One other story he told me which flashed a white light upon his soul. A certain atheist, one of his bitterest enemies, came to him one day in deep distress of mind. His wife, an unbeliever like himself, was dying, and, dying, was afraid. The man was rich, and thought he could buy his way and hers into the Kingdom of Heaven. But the Abbé refused his gold. "You cannot buy salvation nor ease of conscience," he said sternly. "Keep your money; God wants your heart, and not your purse." He attended the woman, gave her Christian burial, and asked exactly the legal fee. Not one penny more would he take, nor could all the atheist's prayers move him.
He told me that he would not bury a man or a woman living in what he called le concubinage civile, people married by the State only and not by Church and State. For these, he said, there could only be the burial of a dog, for they lived in sin, knowing their error as do the contractors of mixed marriages if they do not ask for and receive a dispensation. The rules governing these latter appear to be much the same as those which hold good in Ireland.
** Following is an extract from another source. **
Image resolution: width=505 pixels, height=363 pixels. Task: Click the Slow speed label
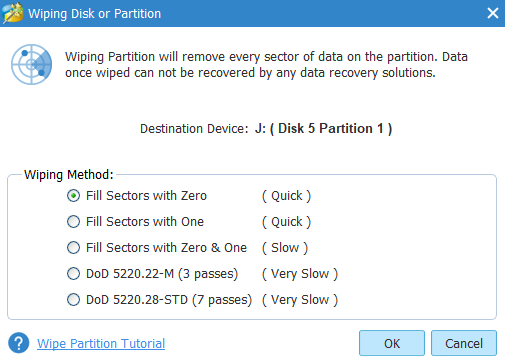pos(285,248)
No service in a Protestant church is permitted, and the Protestant must promise that all children born of the union shall be baptised and brought up in the Catholic faith. There is no written contract, and the promise may, of course, be broken, but if the Catholic is a party to it he is guilty of mortal sin.
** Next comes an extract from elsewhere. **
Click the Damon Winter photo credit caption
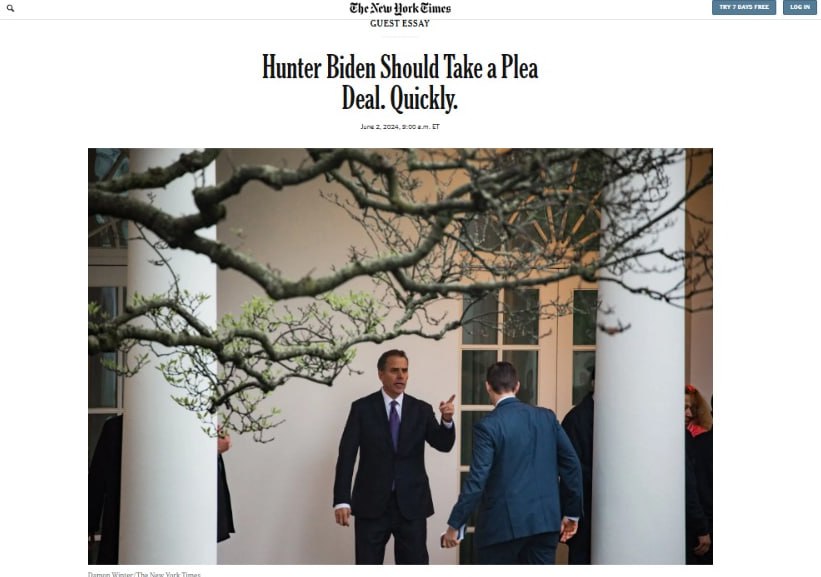(x=144, y=574)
You will see that as our classes ran their course—and circumstances decreed that I should take the final lessons alone—we got very far away from "s" for plural and "e" for feminine. Exercises corrected, many an interesting half-hour we passed in the little parlour, and many a tale of the trenches the Abbé gathered up for us, and many a "well-founded, authentic" prophecy of the speedy termination of the war. Ah, he was so sure he would be in his beloved M. this winter. Did not his friend the Editor of—he mentioned a leading Paris journal—tell him so?
But this is the war of the unforeseen. Perhaps that is why some of us dare to believe that when the end comes it will come suddenly, swiftly, like thunder pealing through the heavy stillness of a breathless, sullen night.
[CHAPTER XI]
REPATRIÉES
I
"Mademoiselle, Mademoiselle, the children are coming!"